* _Trecho fornecido_
=====
06/09/2013

O ROMANCE, A NOVELA, A CRÔNICA, O CONTO E A FRASE DE EFEITO...



Esses dias apareceu no meu Facebook:


Ele: Cara recentemente li o seu livro ''Mastigando Humanos' e achei ele muito interessante...Porém não entendi porque que ele é um romance?
Eu: O que é um romance?
Ele: Poxa isso foi socrático...
Eu: Romance é um formato literário, mais do que um gênero. Uma categoria.
Ele: ...
Eu: As categorias mais conhecidas atualmente são POESIA, CONTO, NOVELA E ROMANCE. O romance é simplesmente (em linhas gerais) uma narrativa longa, ocorrida num espaço longo de tempo de um ou mais protagonistas.
Ele:...
Eu: Não tem nada a ver com amor ou coisa assim, necessariamente.
Ele: Maldito ensino médio público.

Haha. Achei fofo. E compreensível e desculpável um adolescente fazer essa confusão. Afinal, até Adriane Galisteu quando me entrevistou sobre o livro perguntou algo parecido...


(Ela deve ter estudado em colégio público.)

Menos clara - mesmo dentro do meio literário - é a distinção entre "romance" e "novela" - aliás o termo novela praticamente não mais é usado (deve ser o medo de que o público em geral - que nem entende exatamente que um romance não precisa ser romântico - ache que os autores passaram a escrever para a TV). 

No seu livro "A Oficina do Escritor", o falecido Nelson de Oliveira define assim: 

"O que diferencia a novela do romance são basicamente o número e disposição de unidades dramáticas: na novela, há a sucessão cronológica, em linha reta, de várias unidades dramáticas, sucessão que pode ser prolongada indefinidamente. No romance, há menor número de unidades dramáticas e todas estão interligadas."

Eu não sei se entendi direito, ou se concordo. Para mim, a distinção se dá muito claramente, e é mais ou menos o que disse para o leitor no Facebook. O romance foca uma história mais macro, de um grande período da vida do protagonista ou mesmo de vários personagens (épicos familiares, etc). A novela se concentra num episódio da vida do protagonista ou um episódio da vida de vários protagonistas (um mesmo acontecimento flagrado por diferentes pontos de vista) num curto espaço de tempo. 

Isso faz com que geralmente o romance seja maior em extensão do que a novela, mas não necessariamente. E sim, isso faz com que a IMENSA maioria dos romances que se produz hoje em dia no Brasil seja novelas. 

 Se eu fosse categorizar minha própria obra, colocaria assim: 

Olívio - novela
A Morte Sem Nome - romance
Feriado de Mim Mesmo - novela
Mastigando Humanos - romance
O Prédio, o Tédio e o Menino Cego - romance
Garotos Malditos - novela

(No caso, Garotos Malditos é mais extenso do que A Morte Sem Nome e Mastigando Humanos).
=====
* _Dados fornecidos_
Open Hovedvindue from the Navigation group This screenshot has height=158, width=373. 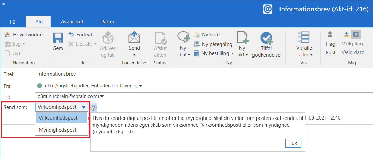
=====
* _Complete o seguinte_
1) Condense o parágrafo do trecho fornecido que começa com "Eu não sei se entendi direito", preservando as informações principais.
2) Modifique a parte do trecho fornecido que começa em "Eu: O que é" e segue até "ensino médio público.", substituindo "narrativa longa" por "narrativa extensa".

* _Resultados_
1) Não sei se entendi ou se concordo. Para mim, a distinção é clara e corresponde mais ou menos ao que disse ao leitor no Facebook. O romance trata de uma história ampla, que abrange um longo período da vida do protagonista ou de vários personagens, como nos épicos familiares. A novela se concentra num episódio da vida de um ou mais protagonistas, às vezes um mesmo acontecimento visto por diferentes pontos de vista, num curto espaço de tempo.

2)
Eu: O que é um romance?
Ele: Poxa isso foi socrático...
Eu: Romance é um formato literário, mais do que um gênero. Uma categoria.
Ele: ...
Eu: As categorias mais conhecidas atualmente são POESIA, CONTO, NOVELA E ROMANCE. O romance é simplesmente (em linhas gerais) uma narrativa extensa, ocorrida num espaço longo de tempo de um ou mais protagonistas.
Ele:...
Eu: Não tem nada a ver com amor ou coisa assim, necessariamente.
Ele: Maldito ensino médio público.